Aeroacoustic Measurement of Automotive HVAC In-Duct Elements

A1 - CEVAS Project (HVAC of cars)

An HVAC is a compact system composed of moving (blower) and fixed (flap, thermal exchangers…) elements designed to provide thermal comfort inside the vehicle. These in-duct elements which interact with air flow generate noise inside car cabin.
Assuming that the aeroacoustic properties of all these elements can be modelized by 2N-ports linear systems, the UTC (Université de Technologie de Compiègne) has developed a test bench to perform the measurements of these properties. The facility satisfies the Valeo Thermal Systems’ requirements in terms of dimensions, duct geometries, airflow rate and frequency range. In addition, aeraulic measurements are conducted using a laser based method: Particle Image Velocimetry (PIV).
The 2N-ports model describes an induct element by its passive and active acoustic properties assuming N propagative modes. The acoustic passive property is represented by its multimodal scattering matrix (reflection and transmission coefficients) and is first estimated with a 2N-source method. The acoustic active property is represented by its N-component source vector and is secondly measured. Then, based on the Nelson & Morphey’s theory for low Mach numbers (M<0.1), the coefficient depending on the Strouhal number, K(St) which characterizes the aeroacoustic source is deduced from the measurements of source vector and element’s pressure loss. The PIV aeraulic measurement method provides mean velocity field around element but also RMS velocity which describes airflow’s turbulence state.

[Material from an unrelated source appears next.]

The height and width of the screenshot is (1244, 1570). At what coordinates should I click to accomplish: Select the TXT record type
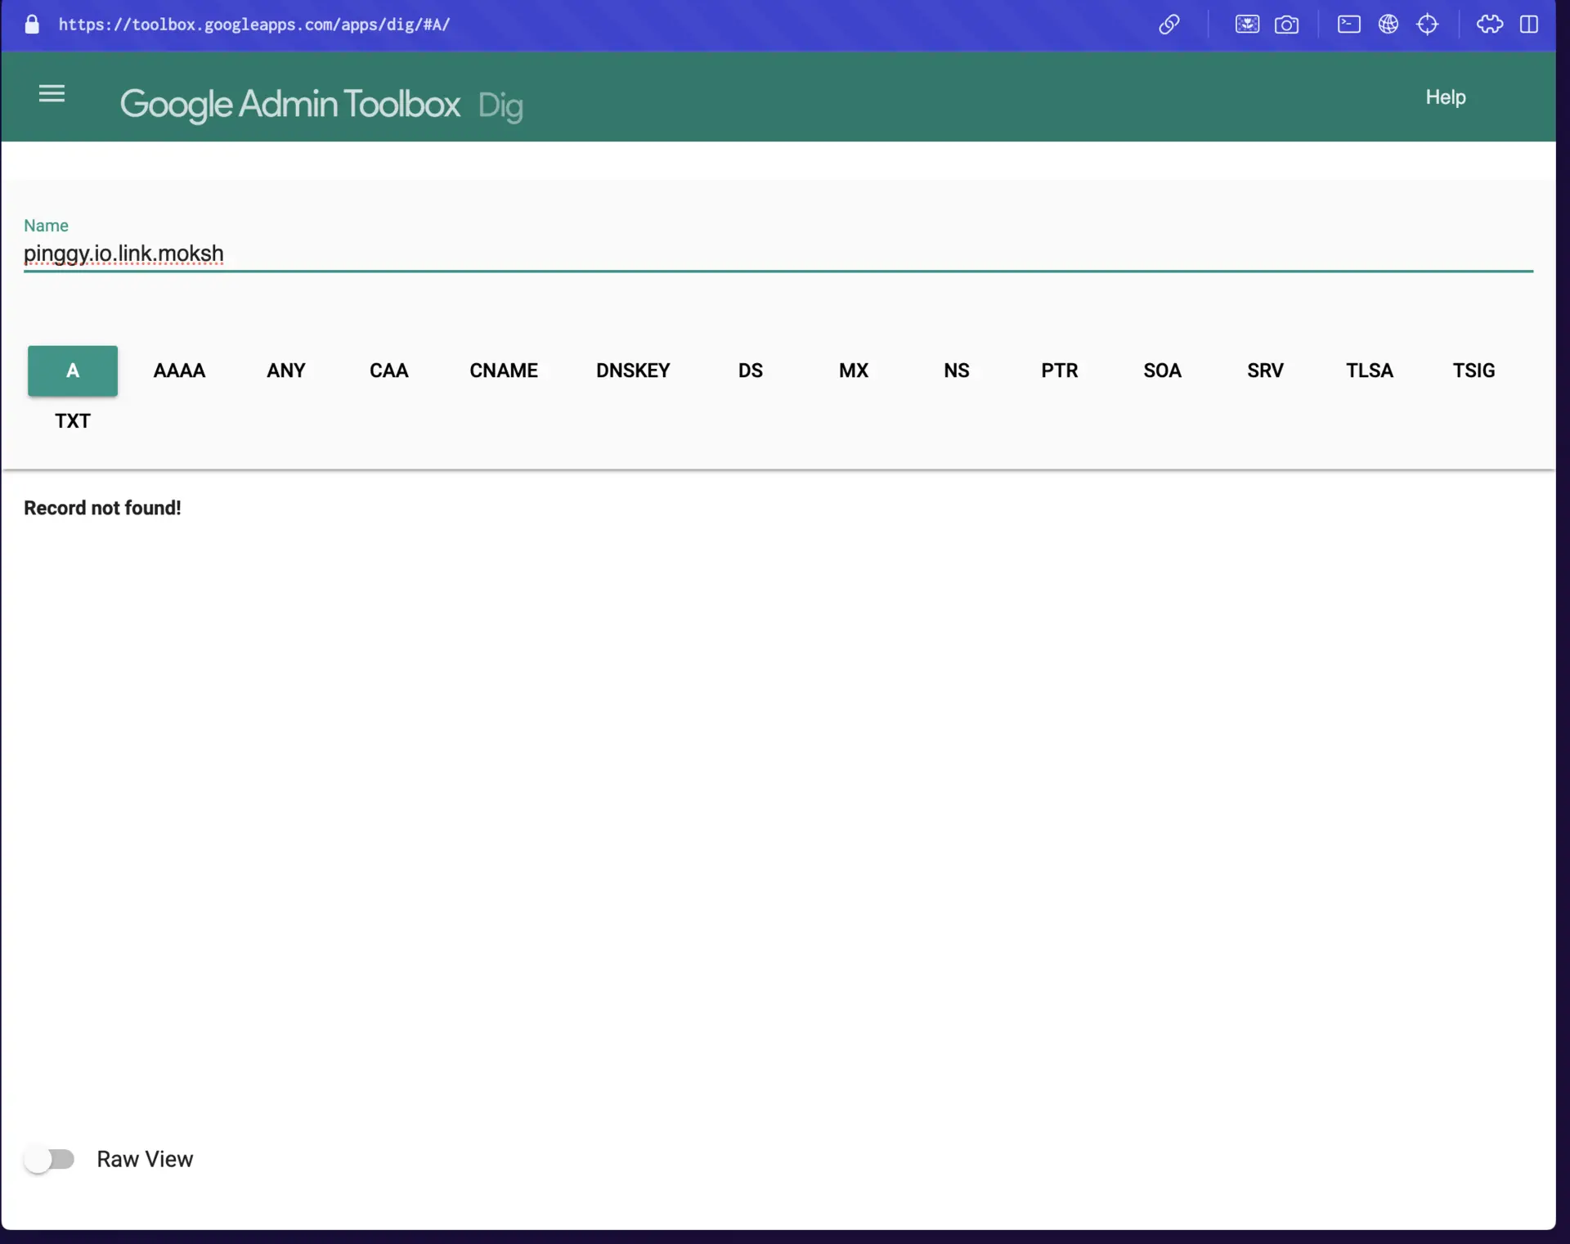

Under CEVAS project, the measurement methods described above are applied to academic elements (diaphragm and separately close diaphragms). For automotive HVAC components (flap, flap + small barrier and blower), the studies are performed in vehicle conditions of airflow rate. The measurement results are used under CEVAS project as input data for acoustic synthesis studies and as numerical simulations validation.
In this paper, the duct flow facility is described and the experimental methods are presented. Then, the acoustic and aeraulic properties of in-duct elements are defined. Finally, the results of the measurements carried-out with academic and industrial elements are presented and analyzed.